Priorizar es una característica del ser humano y de la sociedad. Así nos enseñan, así crecemos. Las pandemias o las catástrofes naturales que afectan a los pobres o a los muy pobres incomodan y mueven poco. Las que saltan continentes, como la actual, y llegan a la crema y nata del mundo incomodan e incordian más. Llamaré pandemia de la pobreza a quienes mueren por sus consecuencias.

Algunos datos. 1) Cada día perecen en el mundo de desnutrición 8,500 niños. 2) En 2017 fallecieron 6,3 millones menores de 15 años por causas prevenibles, entre ellos, 1,5 millones por diarreas. 3) Anualmente fenecen 50 mil mujeres por abortos inseguros; cinco millones sufren lesiones graves. 4) En 2018 murieron 1,5 millones por tuberculosis, de los cuales 250 mil padecían VIH. La lista puede ampliarse. Basten los datos anteriores para hablar de otro Mal radical —copio el término de Hannah Arendt— cuyas fauces engloban a las previas, la pandemia de la pobreza.

Las pandemias previas no requieren vacunas. Requieren intervenciones mayores: menos hurtos, justicia, disminución en natalidad, más políticos y empresarios ladrones en la cárcel, menor esperanza en el mundo venidero, mayor solidaridad…

El escenario anterior como preámbulo para adentrarse en el denodado “esfuerzo agudo” para encontrar la vacuna contra Covid-19 cuya inversión y listado de países ricos implicados cuestiona el “fracaso crónico”, su inmovilidad para disminuir males para los cuales se cuenta con soluciones: alimentos, hospitales para efectuar legrados, sueros y antidiarreicos, medicamentos para tratar sida y tuberculosis. Dos mundos: seres humanos nominados versus innominados.

Como señalé la semana pasada, los proyectos para encontrar la vacuna muestran los esfuerzos de los países ricos preocupados por detener o eliminar la pandemia: disminuir el número de muertos y reactivar la economía mundial son las metas. Tras ocho meses, la cifra de decesos es mucho menor —275,000— cuando se compara con los datos arriba mencionados. La muerte y los muertos son universales. Sus apellidos y nombres no lo son. Ignoro quién dijo “Geografía es destino”. Tenía razón: morir de hambre en Yemen o por Covid-19 en Chiapas es parte de la nauseabunda normalidad; fallecer en Nueva York debido al virus requiere y exige explicaciones gubernamentales. La necesidad de curar o prevenir la pandemia por Covid-19 opaca otras tragedias, entre ellas la pandemia de la pobreza, la pandemia de los políticos y sus funestas consecuencias.

Inglaterra, Alemania, Estados Unidos, Corea del Sur, China, Francia y otros países ricos, así como grandes grupos académicos como los Institutos Nacionales de Salud en EU o el Imperial College of London y farmacéuticas poderosas como Pfizer, Inovio, Sanofi o AstraZeneca, experimentan en pos de la vacuna.

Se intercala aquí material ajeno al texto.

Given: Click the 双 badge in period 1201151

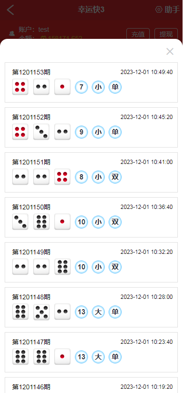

Quizás las vacunas estén disponibles a fin de año. Cuando se cuente con ellas, las campanas redoblarán, no para todos, sólo para los privilegiados.

Ernest Hemingway, autor de Por quién doblan las campanas, tomó el título de su novela de un poema de John Donne —Devotions Upon Emergent Occasions—, aplicable a las pandemias descritas al inicio y la producida por Covid-19: “Nadie es una isla, completo en sí mismo; cada hombre es un pedazo del continente, una parte de la masa. Si el mar se lleva un terrón, toda Europa queda disminuida, como si fuera un promontorio, o la casa señorial de uno de tus amigos, o la tuya propia. La muerte de cualquier hombre me disminuye porque estoy ligado a la humanidad: por consiguiente nunca hagas preguntas por quién doblan las campanas: doblan por ti”.

Inmersos en la epidemia —¿cuándo terminará?—, priorizar será necesario. Dudo que la distribución de la vacuna se ajuste a cánones éticos. Dudo que las prioridades políticas y comerciales tomen en cuenta a Donne, “…la muerte de cualquier hombre me disminuye porque estoy ligado a la humanidad”. Nuevamente no concluyo. Discutir cuestiones éticas es imperativo. Lo haré la próxima semana.